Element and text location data
────────

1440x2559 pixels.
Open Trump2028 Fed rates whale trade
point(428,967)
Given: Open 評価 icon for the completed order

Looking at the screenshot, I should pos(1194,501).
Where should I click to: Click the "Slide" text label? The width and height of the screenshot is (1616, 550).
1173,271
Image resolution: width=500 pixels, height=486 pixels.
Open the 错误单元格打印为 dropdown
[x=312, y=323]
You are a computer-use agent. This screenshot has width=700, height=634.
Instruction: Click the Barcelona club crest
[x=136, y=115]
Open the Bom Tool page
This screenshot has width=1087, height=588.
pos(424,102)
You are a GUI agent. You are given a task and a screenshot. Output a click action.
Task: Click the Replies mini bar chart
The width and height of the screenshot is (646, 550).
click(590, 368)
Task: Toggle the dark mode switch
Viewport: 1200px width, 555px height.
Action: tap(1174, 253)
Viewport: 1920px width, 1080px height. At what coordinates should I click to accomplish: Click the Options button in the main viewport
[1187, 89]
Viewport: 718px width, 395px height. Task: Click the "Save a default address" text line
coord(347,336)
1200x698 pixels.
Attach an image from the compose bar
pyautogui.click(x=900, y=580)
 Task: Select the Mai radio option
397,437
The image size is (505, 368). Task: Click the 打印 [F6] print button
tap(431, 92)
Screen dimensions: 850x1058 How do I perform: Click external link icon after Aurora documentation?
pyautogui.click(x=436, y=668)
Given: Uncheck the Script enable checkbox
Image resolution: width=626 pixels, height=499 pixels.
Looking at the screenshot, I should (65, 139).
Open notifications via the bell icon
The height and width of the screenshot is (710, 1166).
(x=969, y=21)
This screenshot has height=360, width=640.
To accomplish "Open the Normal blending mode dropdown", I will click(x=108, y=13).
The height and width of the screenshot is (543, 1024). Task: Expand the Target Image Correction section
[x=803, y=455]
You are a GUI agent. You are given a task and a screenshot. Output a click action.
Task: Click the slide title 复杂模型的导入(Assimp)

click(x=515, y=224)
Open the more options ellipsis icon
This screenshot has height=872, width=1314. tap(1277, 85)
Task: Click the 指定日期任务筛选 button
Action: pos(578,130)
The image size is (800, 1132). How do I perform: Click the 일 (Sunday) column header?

────────

### Short task
Rewrite the part of the records that opens with the line containing "This screenshot has height=360, width=640." and closes with the line containing "[x=803, y=455]" as a numbered list, with one line per item and both end lines included. Omit any blank lines.

### Exercise answer
1. This screenshot has height=360, width=640.
2. To accomplish "Open the Normal blending mode dropdown", I will click(x=108, y=13).
3. The height and width of the screenshot is (543, 1024). Task: Expand the Target Image Correction section
4. [x=803, y=455]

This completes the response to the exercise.